I'm currently on my 4th bottle of coors light, yum


----------



## Rick189 (Apr 14, 2011)

I heavily depended on alcohol, but now I can feel confident without it. You don't need to get smashed every single time, but over time if you have less and less gradually, you'll be able to approach them with real confidence, not liquid courage, otherwise you'll be dependent on alcohol.


----------



## Glasur (Jun 17, 2012)

Its the worst thing ever.


----------



## And1 ellis (Jul 8, 2012)

congrats my friend. I to like drinking however I rarely do it because I don't like the situations you have to put yourself in to do it. Going to a bar for example.


----------



## TrueAstralKnight (Jun 23, 2012)

Man, I have no idea why I still haven't turned to alcohol. Everyone around me who drinks has a way better time with their life than me.


----------



## Nada (Dec 19, 2004)

I've turned to alcohol in the past to help become more socially acceptable and ease my depression. Over time it did more harm than good. I don't drink anymore and turned to a healthier lifestyle instead which is the best choice I ever made.


----------



## TrueAstralKnight (Jun 23, 2012)

Nada said:


> I've turned to alcohol in the past to help become more socially acceptable and ease my depression. Over time it did more harm than good. I don't drink anymore and turned to a healthier lifestyle instead which is the best choice I ever made.
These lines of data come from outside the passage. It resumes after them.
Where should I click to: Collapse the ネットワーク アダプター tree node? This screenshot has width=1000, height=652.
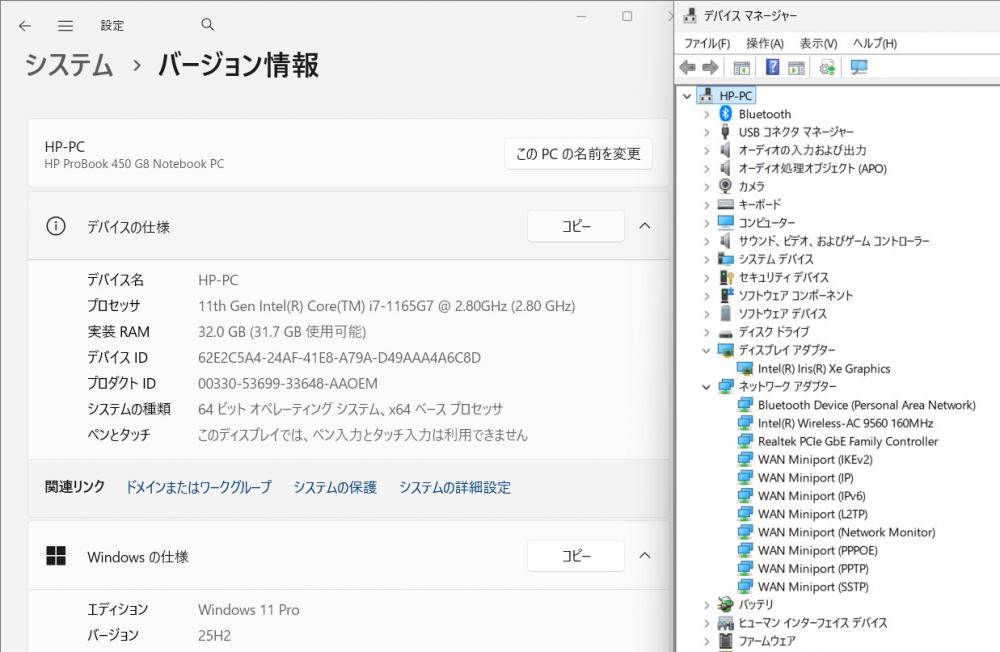706,387
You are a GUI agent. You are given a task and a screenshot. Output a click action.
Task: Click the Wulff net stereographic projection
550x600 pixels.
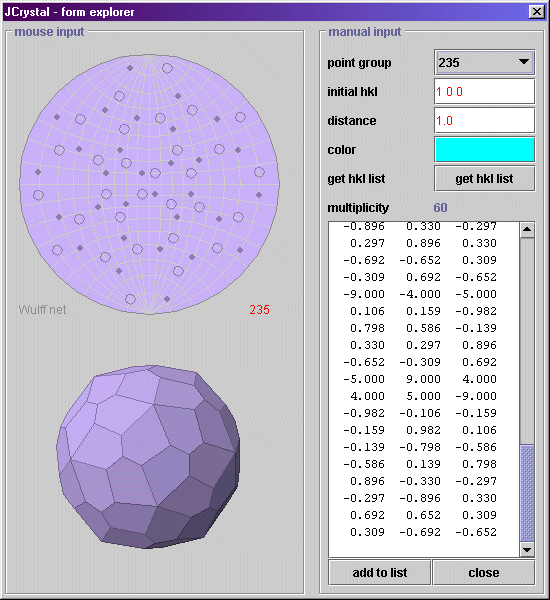(149, 184)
Alcohol's destructive effect on humans with little control is probably the main reason why I've kept away. Still, this boy scout mentality isn't getting me anywhere...


----------



## kitterbug (Oct 25, 2007)

Consider this:


----------



## tjames (Jan 31, 2012)

kitterbug said:


> Consider this:


 That just makes me want to drink, just to make sure I never kiss any of them.


----------



## LittleBearBrah (Feb 2, 2011)

Good job dude


----------



## RelinquishedHell (Apr 10, 2012)

Faso said:


> I cant believe i never got drunk. Since the moment my friends and i arrived at the club i just couldnt stop dancing. I seriously couldnt. I danced for like what, 3-4 hours straight? It was amazing. At one point i remember joining 3 random girls and dancing with them i mean wtf?? How the hell did i do that? But the best was when i approached a girl, like it was nothing, it felt like i always knew how to do it, and i danced with her for about a minute before she said "can i kiss you?". And then i had my first kiss. Ever. That was probably one of the best things i ever felt. We kissed for like 3 minutes or some **** like that and then she had to go. After that i approached no less than 5 other girls. I still cant believe i did all that, it was just amazing, i felt like talking to everybody and i didnt give a **** what others thought, and i had my first kiss! Just amazing.
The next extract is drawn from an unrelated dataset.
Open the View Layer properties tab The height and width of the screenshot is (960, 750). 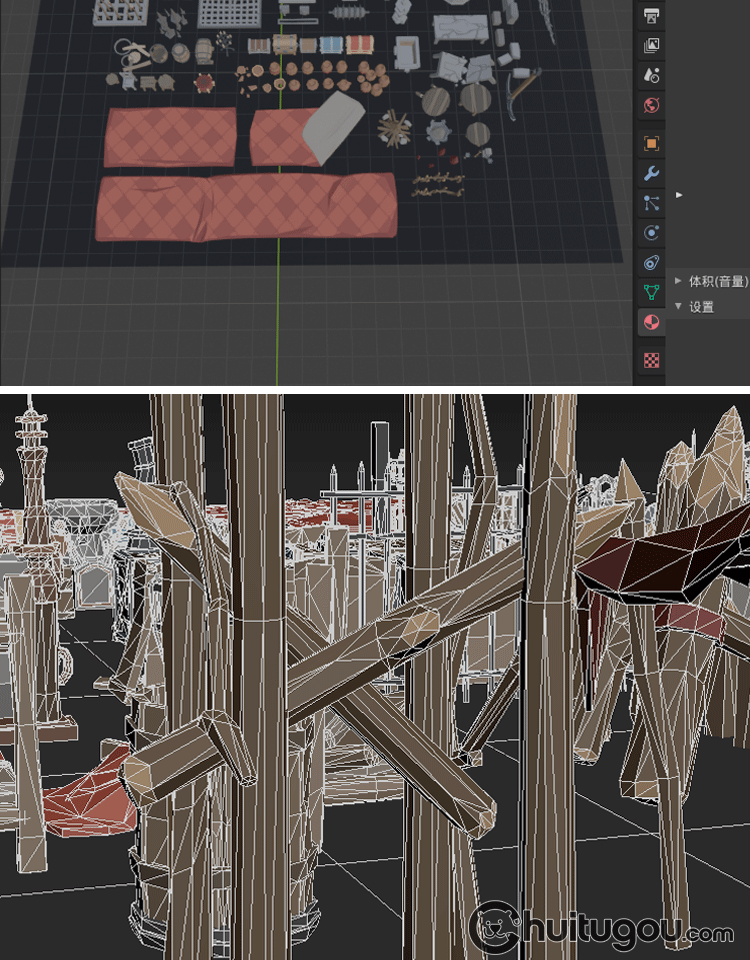point(651,45)
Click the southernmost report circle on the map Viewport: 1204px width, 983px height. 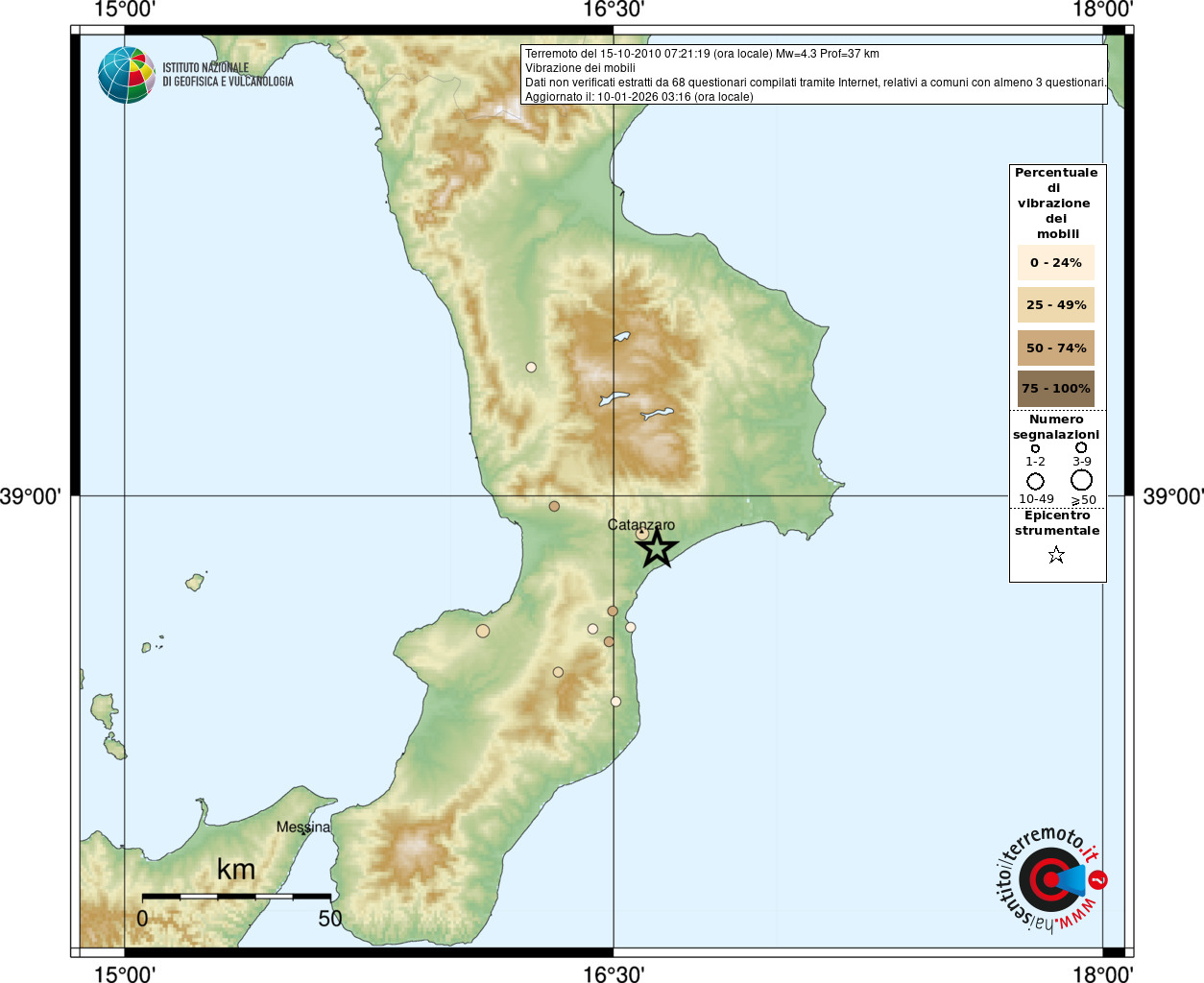[x=615, y=702]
Nice dude! Sounds like you had fun! You could have actually turned that kiss into a little more fyi.


----------



## RelinquishedHell (Apr 10, 2012)

kitterbug said:


> Consider this:


HAHHAHAA!!!


----------



## Glasur (Jun 17, 2012)

BloodAndBullets said:


> My life without alcohol would suck pretty bad.


Why?


----------



## winesipides (Jul 10, 2012)

no comment.


----------



## NomadChild (Apr 30, 2012)

Congrats, sounds like you were the life of the party. Just take it easy, there is a reason why people become addicted to it.


----------



## Jcgrey (Feb 5, 2011)

I am an alcoholic. It has caused more distress in my life than panic attacks and anxiety. Be careful


----------



## Mr Bunbury (Jul 13, 2012)

When I had my first drink it felt like I had connected with the human race. My anxiety disappeared; I was confident and charming. Most of all I was comfortable inside my own skin and I loved every moment of it.

Unfortunately over time I began depending on booze to help insulate me from uncomfortable situations and confrontations; to mitigate my anxiety in social situations, and to drive away my personal demons.

And every time I'd get drunk I'd be chasing that first high: the social connection, the ability to move outside myself, the confidence to talk to women. It was never like that again (if it was I'd still be drinking)

That was a while ago. Today I enjoy being around drinkers. Alcohol is definitely a social lubricant and it creates an atmosphere of well being. But it can also turn against you with a speed and an intensity that's frightening.

Just my 2₵


----------



## Amorphousanomaly (Jun 20, 2012)

Not to condone drug use, but if you think that's fun... It follows, gateway drugs and whatnot. It worked for me.


----------



## RollWithIt (Jul 14, 2012)

As much as you've had a great night it's still a curtain to hide behind, it's still very important to find methods for reducing anxiety that help you, don't just rely on alcohol.

Still, well done and CHEERS! :drunk


----------



## simian4455 (May 17, 2012)

Faso said:


> I cant believe i never got drunk. Since the moment my friends and i arrived at the club i just couldnt stop dancing. I seriously couldnt. I danced for like what, 3-4 hours straight? It was amazing. At one point i remember joining 3 random girls and dancing with them i mean wtf?? How the hell did i do that? But the best was when i approached a girl, like it was nothing, it felt like i always knew how to do it, and i danced with her for about a minute before she said "can i kiss you?". And then i had my first kiss. Ever. That was probably one of the best things i ever felt. We kissed for like 3 minutes or some **** like that and then she had to go. After that i approached no less than 5 other girls. I still cant believe i did all that, it was just amazing, i felt like talking to everybody and i didnt give a **** what others thought, and i had my first kiss! Just amazing.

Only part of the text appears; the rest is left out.